Tender Burden


Nicole Duennebier, Tent Worm Bouquet, acrylic on panel

On view May 20 - July 14, 2023

Sat 5/20, 4-6 pm: Opening Reception
Sat 6/24, 4-6 pm: Old Joy - a conversation with Nicole Duennebier
Sat 7/8, 4-6 pm: Show and Tell - a painting demonstration with Erin MacEachern

13FOREST Gallery is pleased to present Tender Burden, Nicole Duennebier’s fourth solo exhibition with the gallery.

Nicole Duennebier has not gotten over flowers. Since her captivating 2021 solo show Floral Hex, Duennebier’s paintings have been consumed by increasingly ostentatious floral displays. While flowers were a new subject matter for Duennebier in Floral Hex, and one she was initially reluctant to pursue, with Tender Burden she has achieved a confident command of her floral subjects. 

In this exhibition Duennebier revisits the theme of memorial flowers and the trinkets we leave behind to commemorate other people’s lives. While the specific significance of these memorials can be lost to an outside observer, the emotion compelling their creation is palpable. For Tender Burden Duennebier creates memorials that overflow with meaning that is just out of reach. Heavy wreaths and lush blossoms are densely piled on provisional altars; woven throughout enticing bouquets are Duennebier’s signature elements of surprise: dead frogs, snails, and writhing masses of tent worms. Fascinated by graveside mementos, Duennebier includes her version of them in the form of small totems that contribute mystery and a slight threat of violence. Like her more repulsive inclusions, these statues build a mood within the paintings that create dissonance with the loveliness of the blooms. Like the plucked flowers she paints, hovering between life and death, Duennebier’s work manifests dualities: beauty and disgust, clarity and obscurity. 
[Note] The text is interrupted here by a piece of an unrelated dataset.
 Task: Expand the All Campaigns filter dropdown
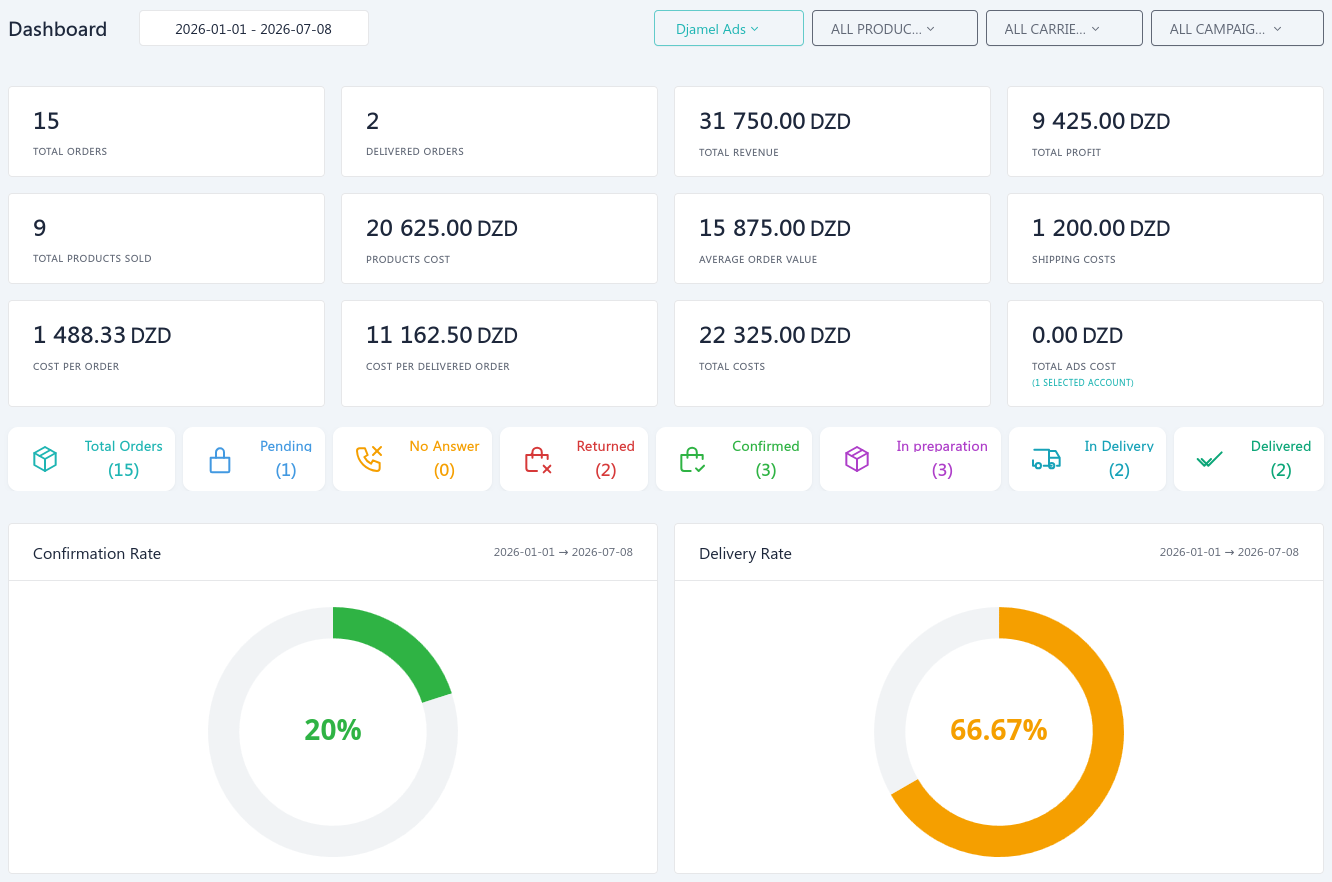pyautogui.click(x=1237, y=29)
For three of the paintings in Tender Burden, Duennebier made the unusual choice of repurposing some of her previous work. Reflecting on these earlier paintings, Duennebier could see her old preoccupations: a focus on technical skill and recreating images from photographs or models rather than trusting her own interpretive vision. Though she no longer believes that these compositions worked as a whole, she could still appreciate the techniques that her younger self was striving to perfect. In an act of creative destruction, Duennebier preserved her favorite components from the past and painted over the rest.
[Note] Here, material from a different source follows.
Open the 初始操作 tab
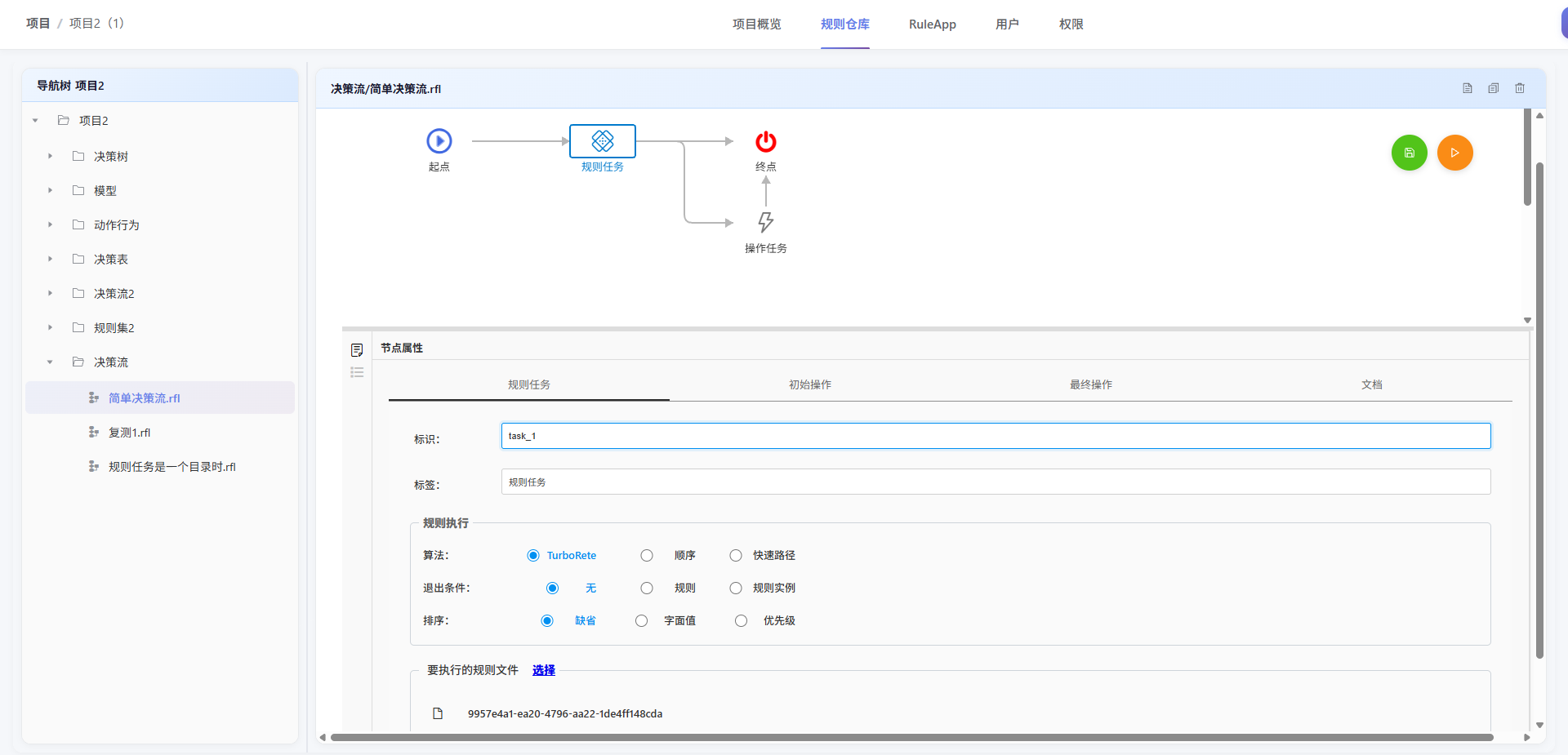1568x755 pixels. [x=809, y=384]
These repurposed paintings serve as a self-contained retrospective that brings a body of Duennebier’s more rigidly accurate earlier work into direct conversation with her assured and expansive floral work of today. As their own type of memorial, shards of the older paintings intrude on the floral scenes of Tender Burden as strange shapes that disrupt compositional logic and act as windows to the artist’s younger self. Though revisiting older paintings might invoke nostalgia, Duennebier’s shrewd excisions prevent treacly sentimentality about her own work. Far from a staid memory of the past, these reworked paintings are an evolving testament to Duennebier’s progress as an artist.


 

Preview Tender Burden

 

 

About the Artist

Nicole Duennebier was born in Hartford, Connecticut in 1983. She received her Bachelor of Fine Arts at Maine College of Art with a major in painting. Her BFA thesis work was most influenced by research into the coastal ecosystems of Maine. In 2006 she was awarded the Monhegan Island Artists Residency. On the island she continued her work with sea life, and perceived a natural connection between the darkness and intricacy of undersea regions and the aesthetic of 16th-century Dutch still-life painting.
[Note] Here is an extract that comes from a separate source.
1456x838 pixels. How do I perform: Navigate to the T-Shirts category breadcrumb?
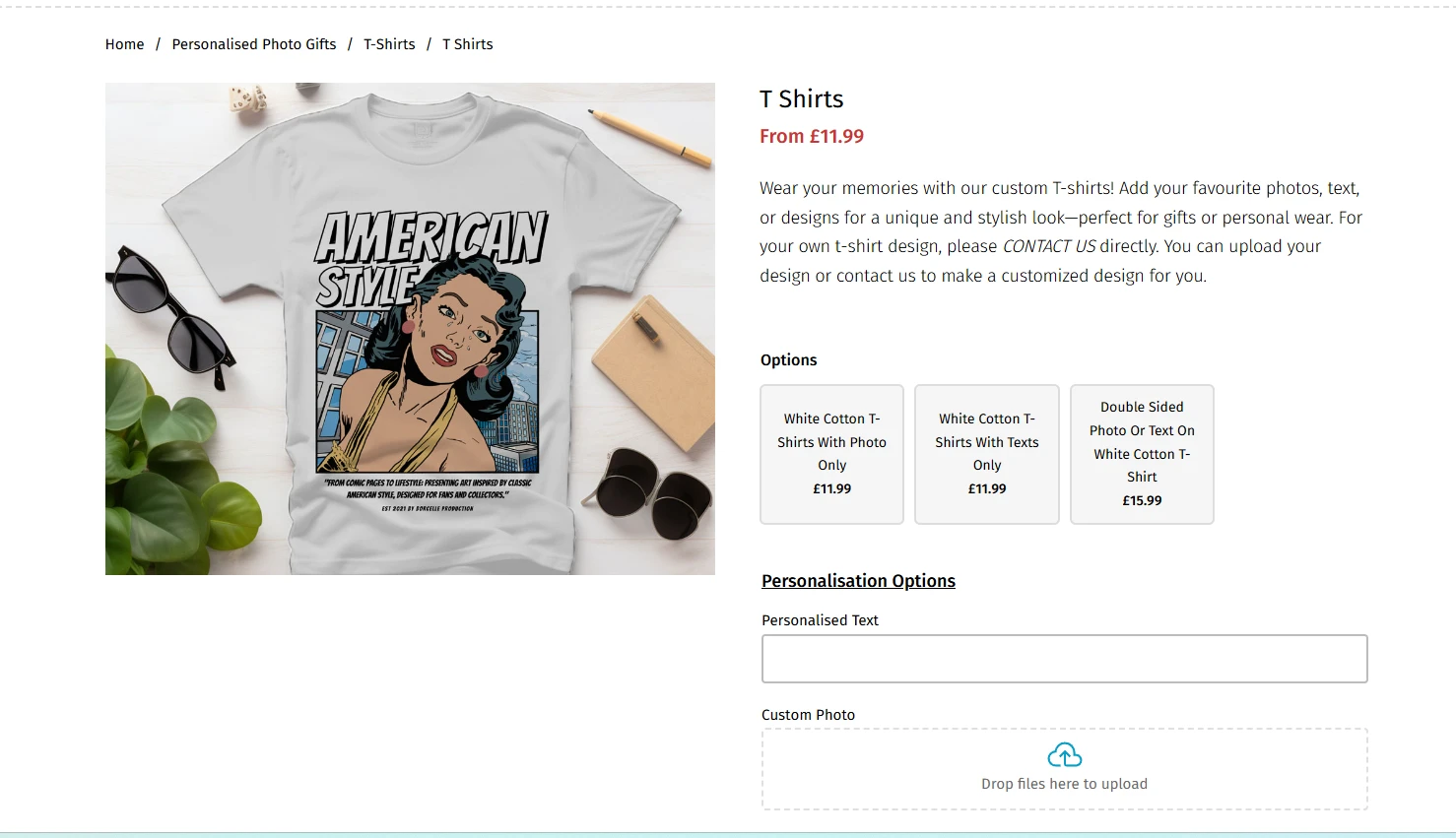389,44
In 2008 Duennebier moved to the Boston area, and now lives and works in Malden. She is a 2022 and 2016 Massachusetts Cultural Council Painting Fellow and her work can be found in the permanent collection of the Museum of Fine Arts, Boston and the New Britain Museum of American Art. Writing about Bright Beast, her 2013 solo show at the Lilypad in Cambridge, Cate McQuaid of the Boston Globe said Duennebier’s “technical mastery gives the artist what she needs to seduce the viewer; the content lowers the boom.”  Duennebier has also been featured in Art New England, Hi-Fructose Magazine and the Portland Press Herald, among other publications.

Duennebier has worked alongside her sister Caitlin Duennebier for a number of collaborative exhibitions, most recently Love Superior, A Death Supreme at Simmons University. In 2018, she was featured in a solo exhibition, Pushing Painting, at the David Winton Bell Gallery at Brown University. Her first solo show at 13FOREST, The Great Season, ran from January through March 2014. An interview with the artist from that time by gallery co-owner Jim Kiely can be found here. Duennebier's second solo show at 13FOREST, View into the Fertile Country, ran from May through July 2018.  Read what gallery director Caitee Hoglund wrote about the concurrent exhibitions at 13FOREST Gallery and Brown University here. Duennebier’s third solo show Floral Hex was on display at the gallery in early 2021.